Client Credentials Flow

With the Client Credentials grant type, applications request access tokens directly without any user intervention. It authenticates the application using its client ID and secret. This is typically used in Machine-to-Machine applications.

You must use Client Secret Basic when handling client secrets in the HTTP request for the access token.You will need to encode the Client ID with a Descope Access Key. Then in the Authorization header, you'll need to take that string and append it after the word Basic.

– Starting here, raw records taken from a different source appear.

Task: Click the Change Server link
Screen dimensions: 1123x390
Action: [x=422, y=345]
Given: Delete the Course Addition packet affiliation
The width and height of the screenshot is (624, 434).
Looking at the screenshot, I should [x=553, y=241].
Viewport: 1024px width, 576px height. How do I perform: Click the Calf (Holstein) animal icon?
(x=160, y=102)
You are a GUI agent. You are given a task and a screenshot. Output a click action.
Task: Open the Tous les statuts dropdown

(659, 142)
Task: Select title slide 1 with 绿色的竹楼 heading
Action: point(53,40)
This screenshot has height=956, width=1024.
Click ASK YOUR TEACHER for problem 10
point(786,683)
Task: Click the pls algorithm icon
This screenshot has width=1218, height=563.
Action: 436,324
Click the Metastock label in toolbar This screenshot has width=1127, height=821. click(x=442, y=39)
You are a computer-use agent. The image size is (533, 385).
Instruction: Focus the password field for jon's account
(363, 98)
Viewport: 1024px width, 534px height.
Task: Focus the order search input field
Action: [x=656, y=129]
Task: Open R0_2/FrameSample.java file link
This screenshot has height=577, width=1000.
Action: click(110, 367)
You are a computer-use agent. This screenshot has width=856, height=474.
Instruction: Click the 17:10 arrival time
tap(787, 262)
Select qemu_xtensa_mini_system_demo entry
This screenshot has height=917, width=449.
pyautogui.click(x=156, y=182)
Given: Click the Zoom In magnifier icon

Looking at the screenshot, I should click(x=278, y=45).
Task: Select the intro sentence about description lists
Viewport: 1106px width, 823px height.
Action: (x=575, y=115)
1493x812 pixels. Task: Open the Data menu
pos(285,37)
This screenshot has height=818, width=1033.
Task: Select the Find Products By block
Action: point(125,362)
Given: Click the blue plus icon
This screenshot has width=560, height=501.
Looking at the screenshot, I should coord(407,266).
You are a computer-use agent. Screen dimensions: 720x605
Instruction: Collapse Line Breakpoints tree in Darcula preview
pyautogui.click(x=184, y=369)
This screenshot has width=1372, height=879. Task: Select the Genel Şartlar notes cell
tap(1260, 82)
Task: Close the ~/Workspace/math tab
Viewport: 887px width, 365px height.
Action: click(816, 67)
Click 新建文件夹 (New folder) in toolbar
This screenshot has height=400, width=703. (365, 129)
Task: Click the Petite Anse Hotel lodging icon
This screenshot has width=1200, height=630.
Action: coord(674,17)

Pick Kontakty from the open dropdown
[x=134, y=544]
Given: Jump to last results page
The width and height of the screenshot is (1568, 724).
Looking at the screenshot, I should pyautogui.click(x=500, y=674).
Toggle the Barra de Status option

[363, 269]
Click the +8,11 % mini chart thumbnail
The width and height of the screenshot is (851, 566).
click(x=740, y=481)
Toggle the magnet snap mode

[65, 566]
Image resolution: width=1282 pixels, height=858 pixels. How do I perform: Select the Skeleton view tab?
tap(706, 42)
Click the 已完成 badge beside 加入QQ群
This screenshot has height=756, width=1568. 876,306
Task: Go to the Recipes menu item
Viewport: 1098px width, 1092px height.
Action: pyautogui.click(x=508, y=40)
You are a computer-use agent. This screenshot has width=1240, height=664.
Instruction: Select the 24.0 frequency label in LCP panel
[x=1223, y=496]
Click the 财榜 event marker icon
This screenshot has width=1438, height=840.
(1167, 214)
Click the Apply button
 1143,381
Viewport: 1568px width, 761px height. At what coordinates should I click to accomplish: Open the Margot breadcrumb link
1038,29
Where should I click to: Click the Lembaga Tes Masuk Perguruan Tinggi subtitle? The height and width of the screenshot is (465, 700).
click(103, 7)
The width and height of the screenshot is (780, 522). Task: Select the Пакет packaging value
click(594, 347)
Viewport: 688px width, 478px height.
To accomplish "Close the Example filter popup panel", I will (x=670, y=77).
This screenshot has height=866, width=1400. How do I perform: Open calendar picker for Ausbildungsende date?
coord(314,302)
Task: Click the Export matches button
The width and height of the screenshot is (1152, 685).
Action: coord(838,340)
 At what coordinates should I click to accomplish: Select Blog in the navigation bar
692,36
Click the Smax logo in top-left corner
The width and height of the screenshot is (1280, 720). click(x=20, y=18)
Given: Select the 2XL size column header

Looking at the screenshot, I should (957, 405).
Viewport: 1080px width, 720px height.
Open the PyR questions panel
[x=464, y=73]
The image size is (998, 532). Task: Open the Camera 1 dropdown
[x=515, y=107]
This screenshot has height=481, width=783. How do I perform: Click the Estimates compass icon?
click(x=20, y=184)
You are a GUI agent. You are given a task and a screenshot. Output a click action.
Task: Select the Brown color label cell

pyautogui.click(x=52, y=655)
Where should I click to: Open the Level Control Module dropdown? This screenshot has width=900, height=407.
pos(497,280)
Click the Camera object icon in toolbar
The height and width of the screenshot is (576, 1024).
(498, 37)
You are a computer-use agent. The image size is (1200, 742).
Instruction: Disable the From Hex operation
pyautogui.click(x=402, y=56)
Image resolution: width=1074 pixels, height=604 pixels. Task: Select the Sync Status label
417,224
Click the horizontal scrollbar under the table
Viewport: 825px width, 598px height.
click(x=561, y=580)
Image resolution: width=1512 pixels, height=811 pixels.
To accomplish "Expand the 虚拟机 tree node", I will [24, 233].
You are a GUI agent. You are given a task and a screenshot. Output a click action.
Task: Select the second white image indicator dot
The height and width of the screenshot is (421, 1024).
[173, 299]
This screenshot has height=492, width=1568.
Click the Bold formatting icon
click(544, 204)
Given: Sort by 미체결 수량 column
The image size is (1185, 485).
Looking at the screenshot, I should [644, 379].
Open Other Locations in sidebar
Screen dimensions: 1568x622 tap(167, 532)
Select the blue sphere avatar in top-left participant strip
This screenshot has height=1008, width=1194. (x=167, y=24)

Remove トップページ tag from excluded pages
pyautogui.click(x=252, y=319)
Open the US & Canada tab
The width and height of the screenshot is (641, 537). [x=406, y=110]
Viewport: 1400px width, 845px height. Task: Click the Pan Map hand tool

The Client ID will be an encoded string tied to the specific Access Key that's generated. The Client Secret will be actual Access Key secret generated in the Console.

Client ID under Access Keys
Once you've put the <Client ID>:<Descope Access Key> (UDJQRDhI*********DBaQ2kwdzp:P2PD8H2*******00ZCi0w) together, you'll need to base64 encode the string to make something like this: UDJWSGFwODVOY1JJR***************jJRZERzTGM3TTZjUmwyNTB5SXBHeVc=.

You can see this in the example given below:

curl -X POST \
https://api.descope.com/oauth2/v1/token \
-H 'Authorization: Basic UDJWSGFwODVOY1JJR***************jJRZERzTGM3TTZjUmwyNTB5SXBHeVc=' \
-d 'grant_type=client_credentials&scope=openid%20profile%20email%20phone'   

After making this POST request, you should be able to retrieve the necessary access token for your M2M connection.

If you wish to add custom claims to your JWT created with this Client Credentials flow, utilize our Access Key JWT Templates under your Project Settings.

Silent Authentication

Silent authentication is a process that allows applications to authenticate users without interactive login prompts, thereby providing a seamless user experience.

Silent auth leverages the user's existing login session to grant or renew access tokens without requiring the user to actively re-enter their credentials. It's typically implemented using an invisible iframe or a background HTTP request in web applications.

Use Cases for Silent Authentication

  • Single Page Applications (SPAs) - SPAs can refresh tokens without reloading the entire page or disrupting the user experience.
  • Maintaining User Sessions - Automatically renew user sessions in the background to avoid session timeouts.
  • Microservices Architecture - Seamless authentication across different microservices without prompting the user repeatedly.

How to Use Silent Authentication

If you're using the /authorize endpoint listed above, then all you'll need to do to attempt a silent auth request is include prompt=none as a parameter like this:

If you're looking for how you can alter the prompt parameter when signing in with other OAuth providers in your flow, you can visit this documentation.

Experimental Playground

To have a better understanding and practical experience with these endpoints, you can experiment with the OAuth Tools Collection. This platform provides a visual and interactive way to work with all the available OIDC endpoints. It's especially useful to see how the access_token and id_token are utilized across different requests.